There had already been two graves beyond the houses. Yabni, Hanni’s firstborn, had died at two. Tappu, the next child, had lasted a year. Their names were spoken in quick, careful ways, then dropped. Shibtu learned early that adults lowered their voices when they walked past the stones.

When she was two, another baby cried in the house. Her father’s sister-in-law, Miri, held the child close while Nura warmed water and muttered prayers. The baby, Yatrum, died before Shibtu learned to speak her name clearly. A year later Abi was born and also died before her second winter ended. What Shibtu remembered of those seasons came in fragments: smoke thick in the doorway, the rasp of grinding stones stopping mid-morning, women’s hands in her hair pushing her back from the mat.

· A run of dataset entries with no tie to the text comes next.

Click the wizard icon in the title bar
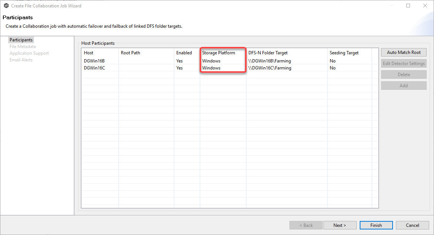pyautogui.click(x=5, y=6)
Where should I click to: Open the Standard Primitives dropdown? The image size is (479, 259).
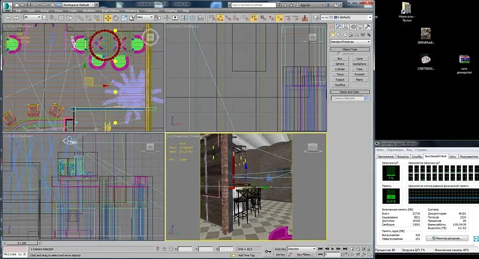(x=350, y=42)
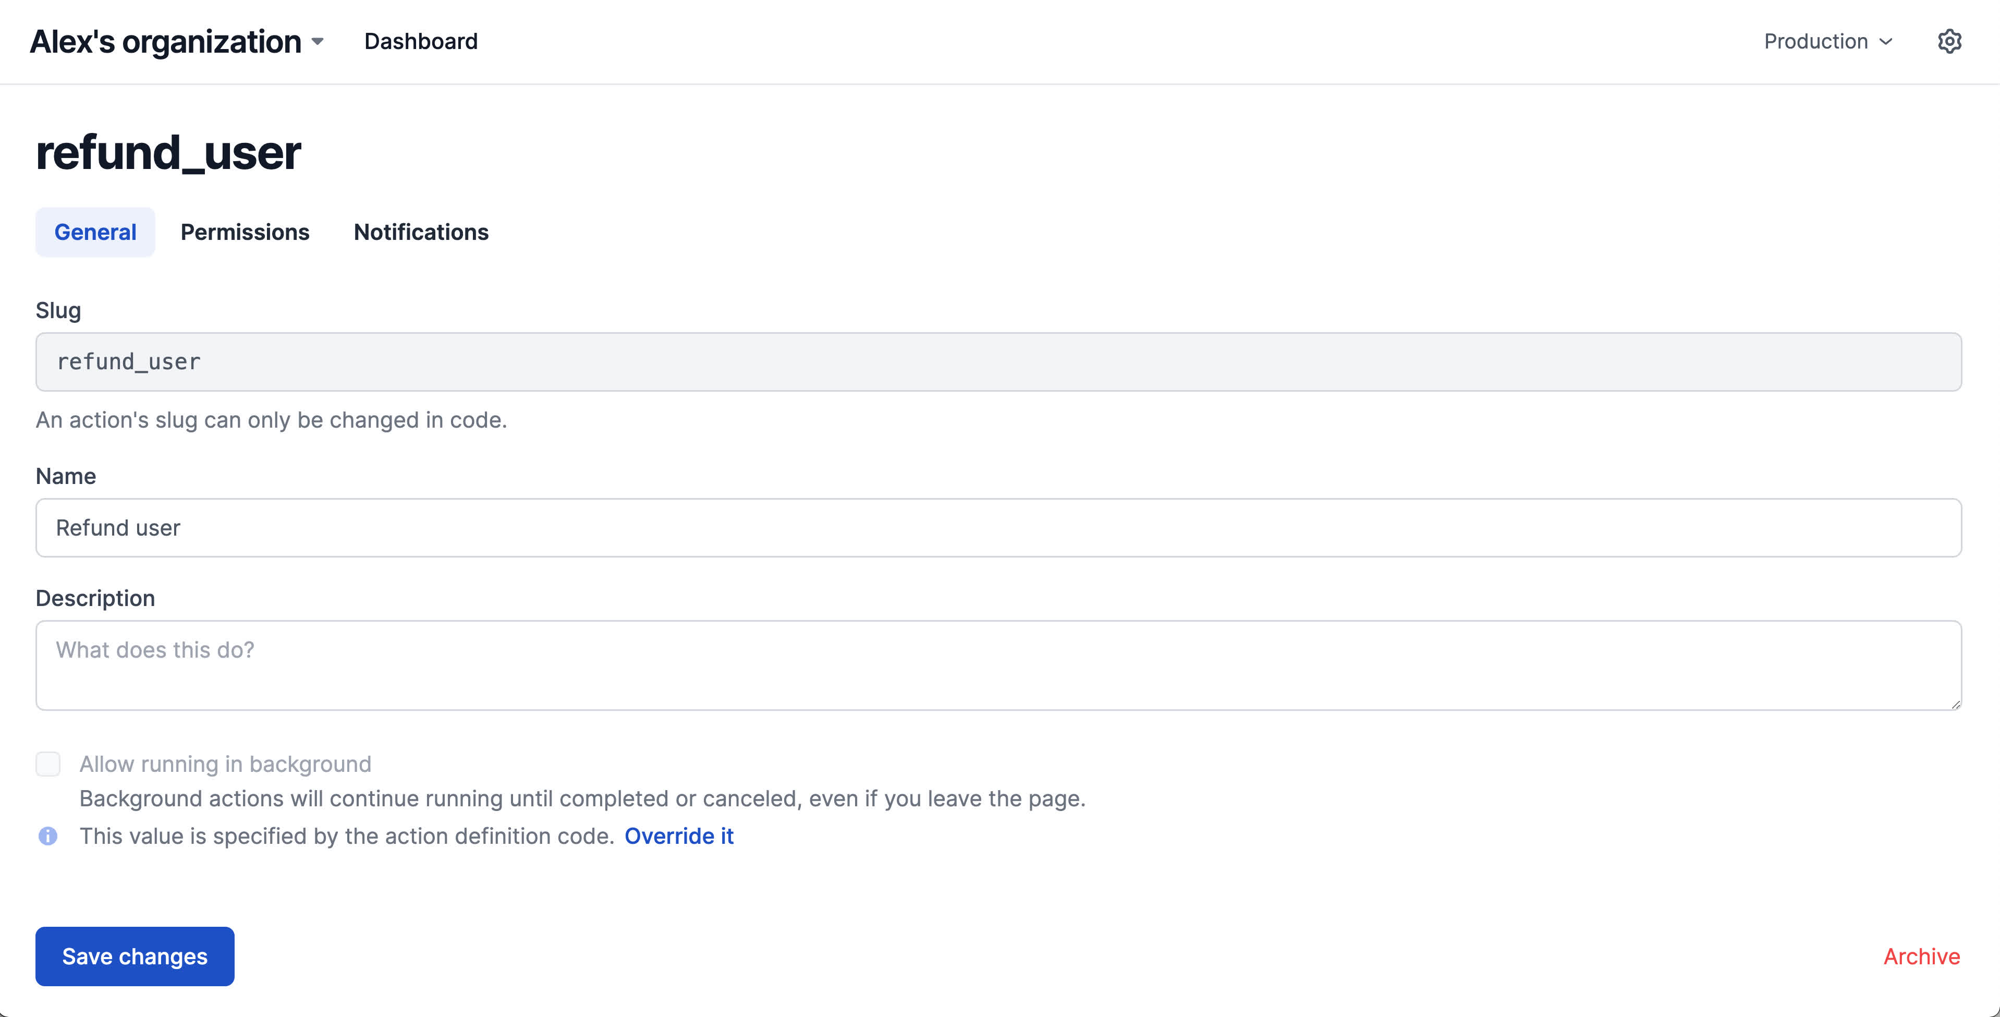The width and height of the screenshot is (2000, 1017).
Task: Click into the Description text area
Action: pos(998,665)
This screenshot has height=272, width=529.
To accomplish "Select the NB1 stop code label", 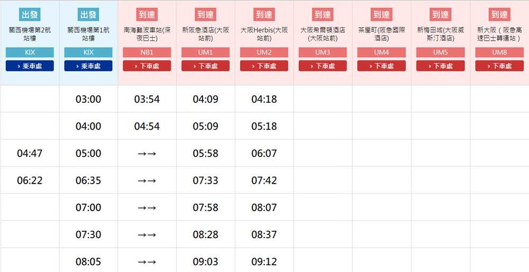I will (147, 52).
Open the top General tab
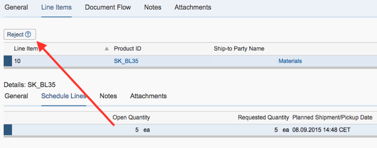377x148 pixels. tap(16, 7)
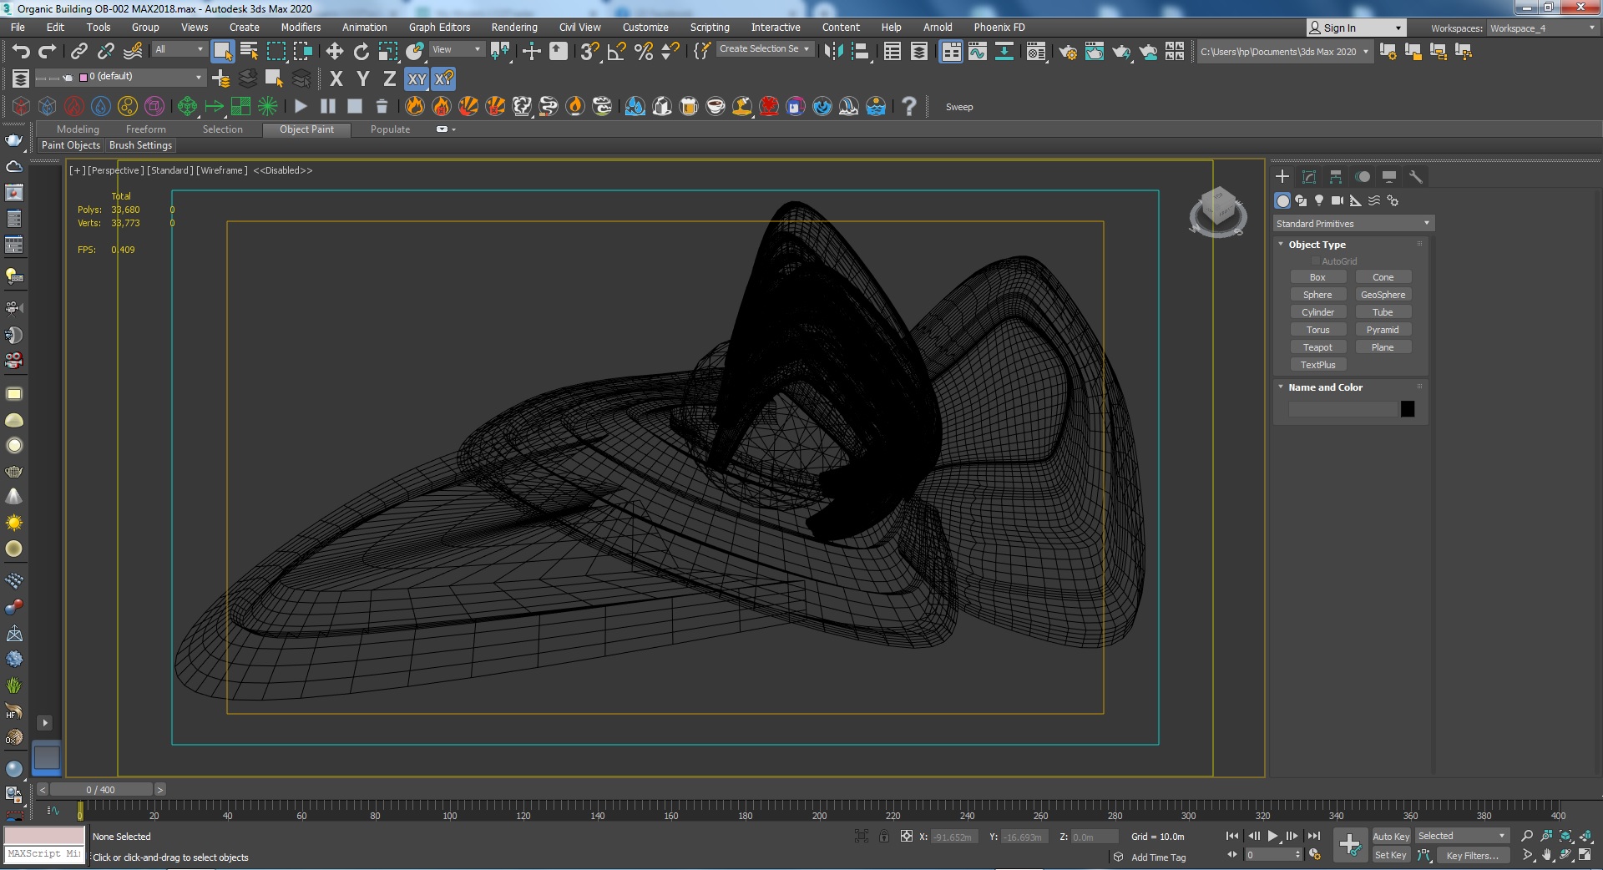Open the Key Filters dialog
1603x870 pixels.
[x=1471, y=856]
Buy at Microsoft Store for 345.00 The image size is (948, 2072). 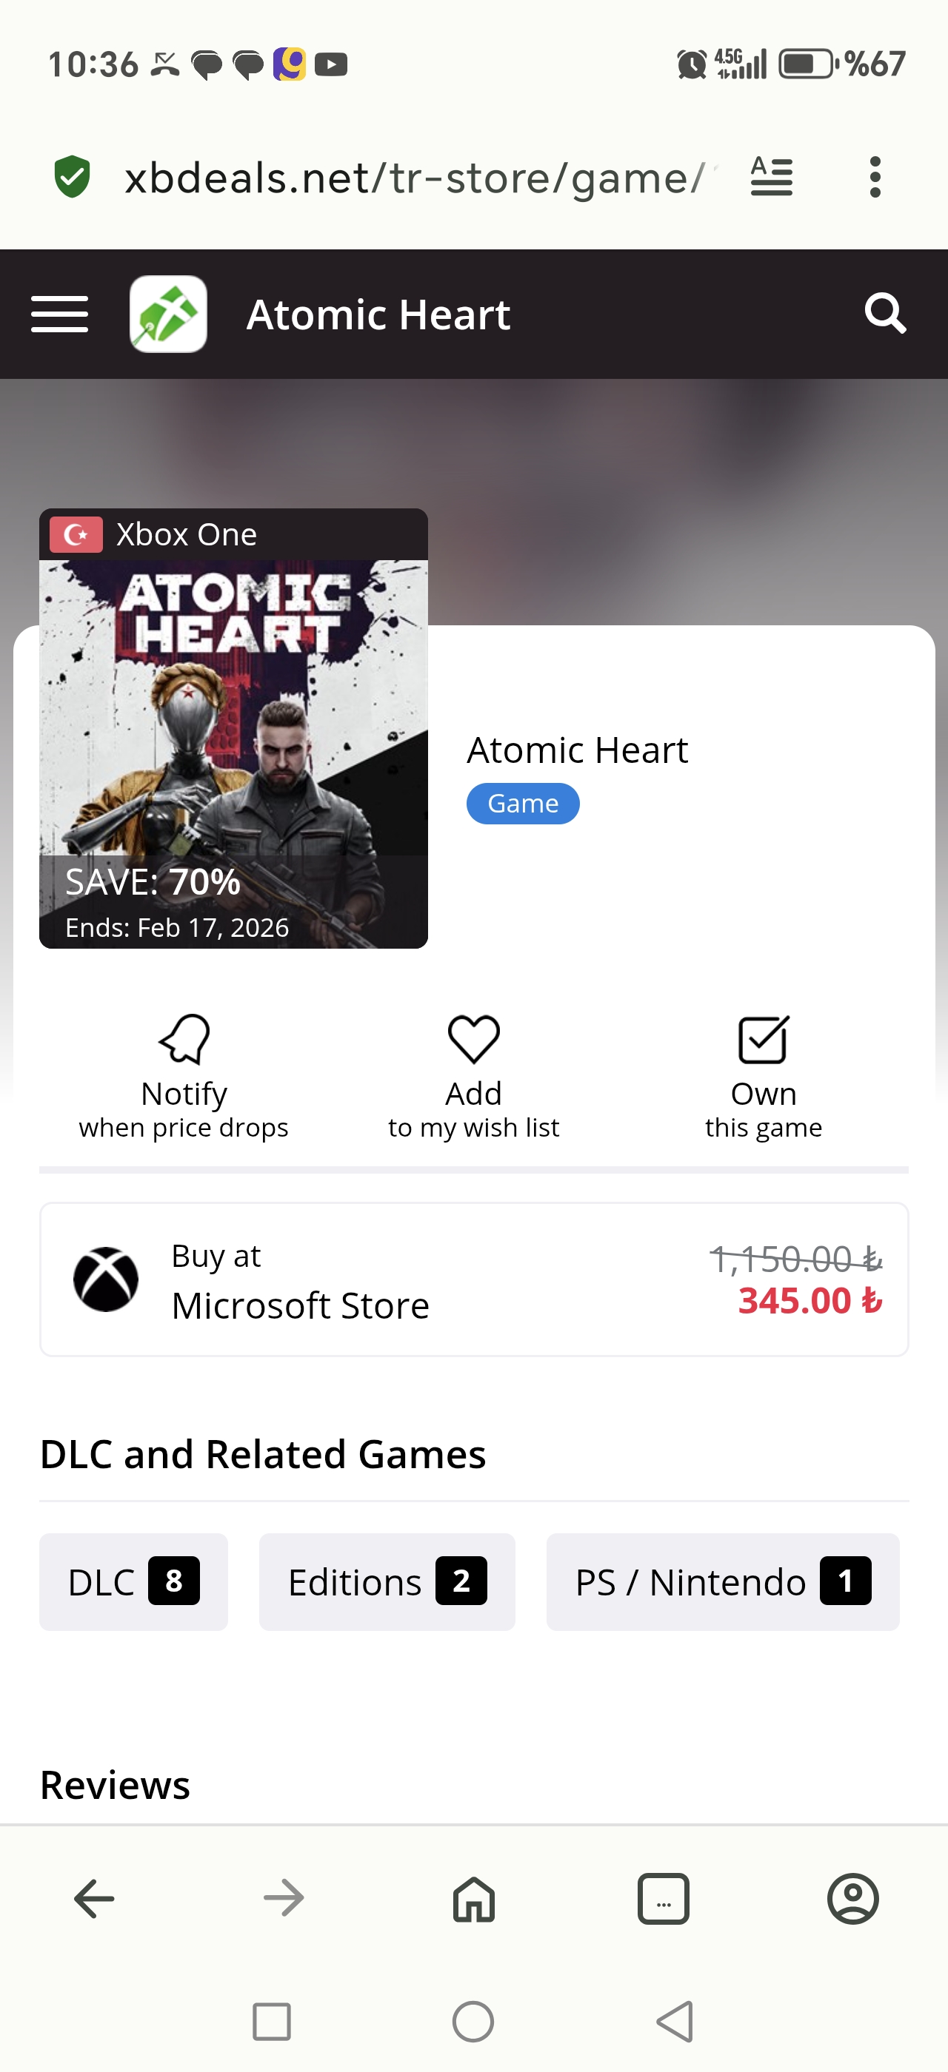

Nura turned grief into rules. She kept a small clay bowl on a shelf by the hearth and every morning dropped a pinch of flour into it and a thread of wool, then tipped it into the fire with a short petition to El for guarding the house. On new moons she set a little oil in a lamp and placed it at the threshold for Ashtart. Shibtu learned the sequence and corrected herself when she skipped a step. When her father returned with fresh cheese, Nura cut off the first piece and set it aside before anyone ate.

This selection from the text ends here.